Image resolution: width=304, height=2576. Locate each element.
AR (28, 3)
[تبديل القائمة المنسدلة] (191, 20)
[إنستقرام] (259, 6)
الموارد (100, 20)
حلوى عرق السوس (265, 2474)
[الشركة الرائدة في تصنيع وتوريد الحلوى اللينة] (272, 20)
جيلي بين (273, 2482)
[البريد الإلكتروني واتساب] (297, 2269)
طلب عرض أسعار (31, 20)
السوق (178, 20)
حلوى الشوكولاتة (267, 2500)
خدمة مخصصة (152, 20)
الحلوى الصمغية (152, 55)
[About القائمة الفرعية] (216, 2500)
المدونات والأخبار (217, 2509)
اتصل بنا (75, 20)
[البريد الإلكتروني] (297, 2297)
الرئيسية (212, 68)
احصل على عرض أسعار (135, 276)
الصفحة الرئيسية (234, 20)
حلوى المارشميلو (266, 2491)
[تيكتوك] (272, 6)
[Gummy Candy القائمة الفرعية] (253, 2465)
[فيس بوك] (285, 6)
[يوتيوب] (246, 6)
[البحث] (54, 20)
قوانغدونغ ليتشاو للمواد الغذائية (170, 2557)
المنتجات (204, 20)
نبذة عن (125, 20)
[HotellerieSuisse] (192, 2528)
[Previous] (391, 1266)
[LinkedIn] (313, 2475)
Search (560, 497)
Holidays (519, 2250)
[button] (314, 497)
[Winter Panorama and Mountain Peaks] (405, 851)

## About this exercise
Look over the listing and return each line that holds "الإلكتروني".

## Result for this task
[البريد الإلكتروني واتساب] (297, 2269)
[البريد الإلكتروني] (297, 2297)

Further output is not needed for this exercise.